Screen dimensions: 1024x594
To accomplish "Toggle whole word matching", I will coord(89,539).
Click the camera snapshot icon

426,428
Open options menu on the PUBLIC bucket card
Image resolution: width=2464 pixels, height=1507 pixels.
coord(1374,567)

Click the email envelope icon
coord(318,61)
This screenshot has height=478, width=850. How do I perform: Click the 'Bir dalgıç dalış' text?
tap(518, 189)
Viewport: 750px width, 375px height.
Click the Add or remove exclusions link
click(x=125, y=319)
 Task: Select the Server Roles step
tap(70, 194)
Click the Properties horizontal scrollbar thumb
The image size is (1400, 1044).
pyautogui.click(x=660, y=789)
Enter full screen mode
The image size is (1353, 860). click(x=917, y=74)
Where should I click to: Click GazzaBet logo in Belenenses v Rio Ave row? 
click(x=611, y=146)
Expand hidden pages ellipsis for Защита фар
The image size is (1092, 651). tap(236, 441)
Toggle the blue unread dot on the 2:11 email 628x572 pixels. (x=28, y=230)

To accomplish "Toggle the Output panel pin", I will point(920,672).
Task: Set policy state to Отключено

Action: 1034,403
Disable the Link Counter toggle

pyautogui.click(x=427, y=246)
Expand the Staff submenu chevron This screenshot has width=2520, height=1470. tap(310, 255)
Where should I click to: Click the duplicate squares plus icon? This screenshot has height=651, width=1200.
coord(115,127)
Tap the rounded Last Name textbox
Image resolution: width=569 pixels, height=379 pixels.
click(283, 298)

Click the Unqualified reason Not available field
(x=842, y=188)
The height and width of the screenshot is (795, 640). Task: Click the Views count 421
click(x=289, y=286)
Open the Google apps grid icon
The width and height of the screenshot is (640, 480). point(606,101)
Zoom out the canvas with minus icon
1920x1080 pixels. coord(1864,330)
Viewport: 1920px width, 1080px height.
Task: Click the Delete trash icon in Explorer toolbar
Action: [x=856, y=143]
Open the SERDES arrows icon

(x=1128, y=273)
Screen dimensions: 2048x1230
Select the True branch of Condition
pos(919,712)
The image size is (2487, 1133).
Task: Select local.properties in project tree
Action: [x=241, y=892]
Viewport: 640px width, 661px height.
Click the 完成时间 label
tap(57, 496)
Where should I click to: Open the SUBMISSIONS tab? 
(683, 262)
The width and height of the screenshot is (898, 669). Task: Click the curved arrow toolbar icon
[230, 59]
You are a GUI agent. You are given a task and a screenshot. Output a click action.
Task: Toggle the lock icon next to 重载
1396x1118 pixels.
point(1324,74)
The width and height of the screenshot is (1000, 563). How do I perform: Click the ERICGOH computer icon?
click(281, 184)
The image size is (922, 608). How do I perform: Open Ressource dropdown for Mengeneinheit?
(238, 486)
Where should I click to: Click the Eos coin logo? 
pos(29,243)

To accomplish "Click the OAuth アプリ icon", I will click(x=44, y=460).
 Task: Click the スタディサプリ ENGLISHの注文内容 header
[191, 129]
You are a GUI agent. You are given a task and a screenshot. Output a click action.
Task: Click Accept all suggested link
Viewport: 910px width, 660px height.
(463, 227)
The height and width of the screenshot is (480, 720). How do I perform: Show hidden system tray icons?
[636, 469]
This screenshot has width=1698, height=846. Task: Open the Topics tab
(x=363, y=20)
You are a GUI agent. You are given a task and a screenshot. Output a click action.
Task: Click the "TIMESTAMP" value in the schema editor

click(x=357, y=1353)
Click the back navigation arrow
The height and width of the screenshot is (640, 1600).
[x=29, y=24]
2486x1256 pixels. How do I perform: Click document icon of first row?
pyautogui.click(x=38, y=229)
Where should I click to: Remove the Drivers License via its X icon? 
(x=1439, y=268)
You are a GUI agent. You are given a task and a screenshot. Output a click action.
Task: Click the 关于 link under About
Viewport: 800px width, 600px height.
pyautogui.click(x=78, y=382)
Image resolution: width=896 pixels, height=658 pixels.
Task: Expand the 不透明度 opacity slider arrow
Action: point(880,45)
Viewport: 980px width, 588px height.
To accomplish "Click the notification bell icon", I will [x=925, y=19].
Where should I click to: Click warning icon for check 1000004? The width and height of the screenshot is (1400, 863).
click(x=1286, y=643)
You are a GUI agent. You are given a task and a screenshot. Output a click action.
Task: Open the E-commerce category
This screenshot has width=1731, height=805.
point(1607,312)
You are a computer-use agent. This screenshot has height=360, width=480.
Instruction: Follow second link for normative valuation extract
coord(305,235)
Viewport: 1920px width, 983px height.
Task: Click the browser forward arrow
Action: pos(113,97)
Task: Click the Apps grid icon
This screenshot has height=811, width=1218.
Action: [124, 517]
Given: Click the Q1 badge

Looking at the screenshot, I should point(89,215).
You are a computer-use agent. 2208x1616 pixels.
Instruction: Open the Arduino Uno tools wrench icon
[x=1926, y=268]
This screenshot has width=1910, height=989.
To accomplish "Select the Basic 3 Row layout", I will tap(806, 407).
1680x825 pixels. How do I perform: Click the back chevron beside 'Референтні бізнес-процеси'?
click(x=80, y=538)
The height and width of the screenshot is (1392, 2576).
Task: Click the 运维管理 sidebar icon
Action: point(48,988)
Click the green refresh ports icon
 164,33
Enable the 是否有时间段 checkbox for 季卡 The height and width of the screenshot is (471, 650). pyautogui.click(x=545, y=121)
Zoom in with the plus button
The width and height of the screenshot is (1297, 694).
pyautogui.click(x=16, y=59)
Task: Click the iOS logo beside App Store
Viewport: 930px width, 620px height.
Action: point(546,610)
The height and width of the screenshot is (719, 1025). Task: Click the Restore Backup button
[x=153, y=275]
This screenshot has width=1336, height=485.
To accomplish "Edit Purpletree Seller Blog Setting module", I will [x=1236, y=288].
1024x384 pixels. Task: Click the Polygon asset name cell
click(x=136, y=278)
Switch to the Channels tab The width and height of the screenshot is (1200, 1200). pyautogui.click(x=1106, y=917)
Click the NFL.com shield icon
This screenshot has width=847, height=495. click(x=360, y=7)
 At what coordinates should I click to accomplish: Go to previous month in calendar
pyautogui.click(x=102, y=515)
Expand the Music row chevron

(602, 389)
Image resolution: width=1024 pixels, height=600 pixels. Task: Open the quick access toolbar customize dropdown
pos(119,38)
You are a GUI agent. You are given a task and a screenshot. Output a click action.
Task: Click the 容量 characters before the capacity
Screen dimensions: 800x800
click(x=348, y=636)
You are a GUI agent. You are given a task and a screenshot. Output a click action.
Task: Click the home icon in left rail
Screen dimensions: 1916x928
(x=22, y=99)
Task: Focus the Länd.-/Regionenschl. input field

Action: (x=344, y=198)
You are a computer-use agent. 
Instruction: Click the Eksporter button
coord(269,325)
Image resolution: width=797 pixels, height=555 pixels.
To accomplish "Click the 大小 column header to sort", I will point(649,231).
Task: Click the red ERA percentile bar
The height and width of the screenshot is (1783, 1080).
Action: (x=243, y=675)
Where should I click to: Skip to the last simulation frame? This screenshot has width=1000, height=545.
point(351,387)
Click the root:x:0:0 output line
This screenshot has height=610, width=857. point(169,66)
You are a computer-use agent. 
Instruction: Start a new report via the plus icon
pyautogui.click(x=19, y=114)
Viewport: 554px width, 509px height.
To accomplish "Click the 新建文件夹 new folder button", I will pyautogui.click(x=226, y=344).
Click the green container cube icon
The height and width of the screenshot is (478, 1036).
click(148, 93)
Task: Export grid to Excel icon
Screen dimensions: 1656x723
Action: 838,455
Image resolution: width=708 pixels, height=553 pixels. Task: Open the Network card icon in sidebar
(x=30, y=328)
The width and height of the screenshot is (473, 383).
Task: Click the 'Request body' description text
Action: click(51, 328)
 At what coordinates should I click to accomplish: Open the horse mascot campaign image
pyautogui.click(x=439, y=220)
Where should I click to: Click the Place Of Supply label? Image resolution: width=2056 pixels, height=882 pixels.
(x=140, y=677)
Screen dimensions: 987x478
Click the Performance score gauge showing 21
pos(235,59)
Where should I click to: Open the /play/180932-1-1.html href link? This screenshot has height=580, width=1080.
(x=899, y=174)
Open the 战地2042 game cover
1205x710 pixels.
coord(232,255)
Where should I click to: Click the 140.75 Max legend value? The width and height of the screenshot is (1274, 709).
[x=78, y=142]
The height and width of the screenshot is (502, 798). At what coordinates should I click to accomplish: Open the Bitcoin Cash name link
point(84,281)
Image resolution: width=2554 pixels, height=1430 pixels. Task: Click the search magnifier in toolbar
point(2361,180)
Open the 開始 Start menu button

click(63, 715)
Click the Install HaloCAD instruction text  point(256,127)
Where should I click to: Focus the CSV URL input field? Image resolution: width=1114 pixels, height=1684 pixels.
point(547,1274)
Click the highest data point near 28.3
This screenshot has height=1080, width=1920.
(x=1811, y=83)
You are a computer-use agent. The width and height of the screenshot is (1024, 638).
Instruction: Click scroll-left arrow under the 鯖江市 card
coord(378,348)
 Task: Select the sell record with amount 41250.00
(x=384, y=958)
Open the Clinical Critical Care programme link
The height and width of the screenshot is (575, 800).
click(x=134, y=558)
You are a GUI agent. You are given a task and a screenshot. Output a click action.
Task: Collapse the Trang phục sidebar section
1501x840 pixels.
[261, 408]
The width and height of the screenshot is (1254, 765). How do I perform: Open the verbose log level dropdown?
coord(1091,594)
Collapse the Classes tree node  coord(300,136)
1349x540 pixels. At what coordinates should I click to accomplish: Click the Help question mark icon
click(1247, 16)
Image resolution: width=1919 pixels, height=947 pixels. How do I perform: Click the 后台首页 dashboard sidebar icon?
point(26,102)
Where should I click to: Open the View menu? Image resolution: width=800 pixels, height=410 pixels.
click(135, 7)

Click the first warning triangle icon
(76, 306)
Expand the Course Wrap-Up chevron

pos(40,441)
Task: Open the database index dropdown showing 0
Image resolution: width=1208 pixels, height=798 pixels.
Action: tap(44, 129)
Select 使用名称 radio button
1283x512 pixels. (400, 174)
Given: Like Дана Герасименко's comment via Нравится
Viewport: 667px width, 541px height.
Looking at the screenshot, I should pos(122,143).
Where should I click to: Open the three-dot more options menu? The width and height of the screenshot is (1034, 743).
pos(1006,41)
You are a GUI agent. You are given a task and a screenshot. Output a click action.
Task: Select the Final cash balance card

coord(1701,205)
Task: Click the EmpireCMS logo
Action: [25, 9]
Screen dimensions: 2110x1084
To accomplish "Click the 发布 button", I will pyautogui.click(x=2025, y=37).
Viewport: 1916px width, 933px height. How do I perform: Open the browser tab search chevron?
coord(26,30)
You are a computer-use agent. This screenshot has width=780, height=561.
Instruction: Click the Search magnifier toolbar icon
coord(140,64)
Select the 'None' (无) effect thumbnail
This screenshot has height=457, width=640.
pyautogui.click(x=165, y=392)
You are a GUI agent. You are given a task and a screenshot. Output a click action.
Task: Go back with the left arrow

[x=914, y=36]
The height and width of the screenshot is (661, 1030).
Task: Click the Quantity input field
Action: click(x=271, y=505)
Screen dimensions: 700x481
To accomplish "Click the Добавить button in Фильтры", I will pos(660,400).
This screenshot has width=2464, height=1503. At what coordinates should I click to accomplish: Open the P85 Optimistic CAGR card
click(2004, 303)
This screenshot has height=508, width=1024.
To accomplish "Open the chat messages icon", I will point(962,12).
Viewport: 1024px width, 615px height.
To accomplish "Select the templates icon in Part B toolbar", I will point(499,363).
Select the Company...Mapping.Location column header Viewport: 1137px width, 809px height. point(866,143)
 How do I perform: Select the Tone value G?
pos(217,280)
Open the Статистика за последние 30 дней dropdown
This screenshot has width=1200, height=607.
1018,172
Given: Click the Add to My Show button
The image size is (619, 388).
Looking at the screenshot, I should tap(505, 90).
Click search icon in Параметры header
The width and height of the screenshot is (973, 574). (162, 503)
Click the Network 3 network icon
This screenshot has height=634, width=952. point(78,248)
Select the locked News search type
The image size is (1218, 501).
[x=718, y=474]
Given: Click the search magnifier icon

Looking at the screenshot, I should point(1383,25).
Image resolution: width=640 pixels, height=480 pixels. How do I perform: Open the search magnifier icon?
------------------------
Starting at the line that contains "Screen dimensions: 700x481" and ending after the line that contains "click(2004, 303)", write out those lines from the items again, swapping "card" for "tile" and leaving everything else unchanged.

Screen dimensions: 700x481
To accomplish "Click the Добавить button in Фильтры", I will pos(660,400).
This screenshot has width=2464, height=1503. At what coordinates should I click to accomplish: Open the P85 Optimistic CAGR tile
click(2004, 303)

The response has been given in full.